We got up at 3:30 a.m. to start our trip to Nuku Hiva. The best
time to leave in order to arrive during daylight hours was
between 3:00 and 4:00 a.m.. It is really a nice time to sail.
We managed to get several hours of sleep before we pulled up
anchor, and the sky was clear with lots of stars as we sailed
out of Haniapa Bay at 4:00 a.m. It was not long before there
was light in the sky, and we had an easy and relatively fast
sail arriving in Nuku Hiva just about 5:00 p.m. It is another
gorgeous bay , very large, surrounded by green volcanic
mountains. There were a lot of boats in the harbor , probably
30 or more. We were pleased to find that our friends on Vera,
Rishu Maru and Yara were all there, and we found a convenient
place to anchor right near them. Lots of other boats there that
we had seen along our journey as well. We were greeted by
Britta and Michael from Vera, and then Mark and I set up the
dinghy and engine and went into town. The town here, Taiohae,
is the largest city in the Marquesas and is the administrative
capital population- a teeming 1,500. We were hoping to find a
good restaurant, but found pretty slim pickings. The only
restaurant we passed had a couple of very bored looking yachties
who looked as if they had been sitting there for a long long
time. The menu was expensive and the waitress was kind of surly
so we decided we would join the group of locals standing by a
white truck that was clearly serving food. The chef, was a
Chinese man, and he was cooking up a storm, cooking up an
unbelievable amount of food and working so fast we thought he
would have a heart attack before the night was out. His wife
worked next to him, frying up a couple of wok dishes, while he
managed the bbq picking up meat with his bare fingers
from the flame tossing them onto the dishes filled with rice,
pouring on some type of barbeque sauce and a couple pieces of
bread, and slapping on some saran wrap. It really was an
amazing operation. We ordered a couple of dishes and then sat
on the adjoining steps of the local supermarket, enjoying the
food and the scene.

Tuesday and Wednesday, May 22nd and 23rd.

Although the town of Taiohae was very small, there were a few
nice facilities for us there including wireless internet
service that we could get from the boat. We were able to use
Skype to talk to Hannah, Ben and our friend Robin Ringer. We
couldn’t get any video of the kids with Skype, but were able to
clearly see Robin ( who got up at 1:30 a.m. to answer our Skype
call!). Very cool. Other than the internet we just spent a few
days gathering groceries, and visiting with our friends.

***

Task set:
(a) Please extract the passage of the sailing journal starting with "Tuesday and Wednesday, May" and going on through "with our friends.".
(b) According to the sailing journal, what is the population of Taiohae?
(c) List every person mentioned by name in the sailing journal.

Entries supplied:
***

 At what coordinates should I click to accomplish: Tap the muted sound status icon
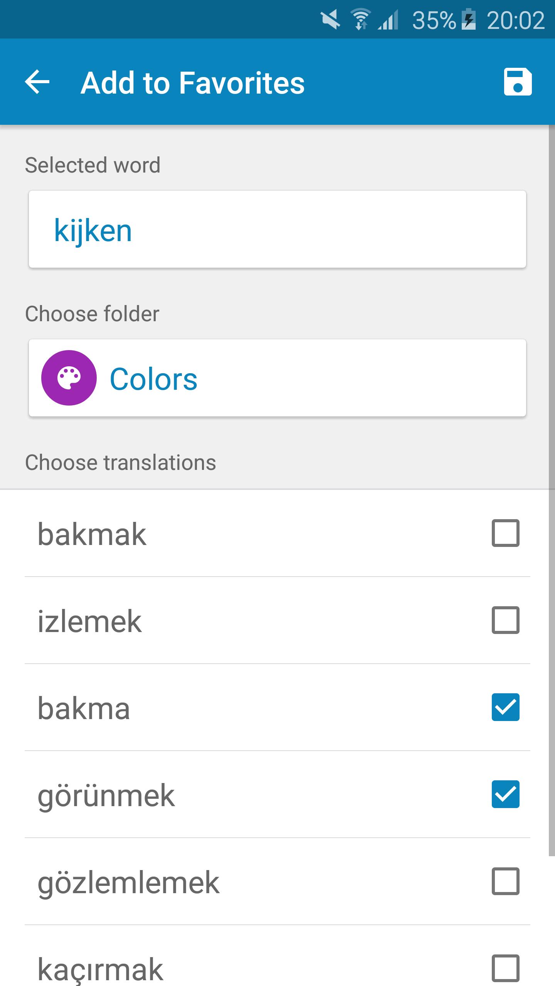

***

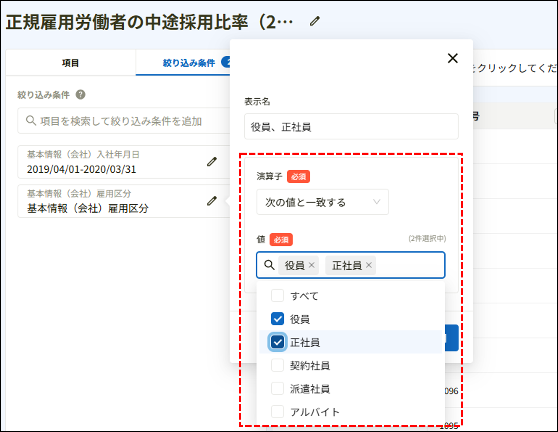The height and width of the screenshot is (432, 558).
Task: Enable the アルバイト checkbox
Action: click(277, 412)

***

Solved problems:
(a)
Tuesday and Wednesday, May 22nd and 23rd.

Although the town of Taiohae was very small, there were a few
nice facilities for us there including wireless internet
service that we could get from the boat. We were able to use
Skype to talk to Hannah, Ben and our friend Robin Ringer. We
couldn’t get any video of the kids with Skype, but were able to
clearly see Robin ( who got up at 1:30 a.m. to answer our Skype
call!). Very cool. Other than the internet we just spent a few
days gathering groceries, and visiting with our friends.

(b) 1,500

(c)
Britta
Michael
Mark
Hannah
Ben
Robin Ringer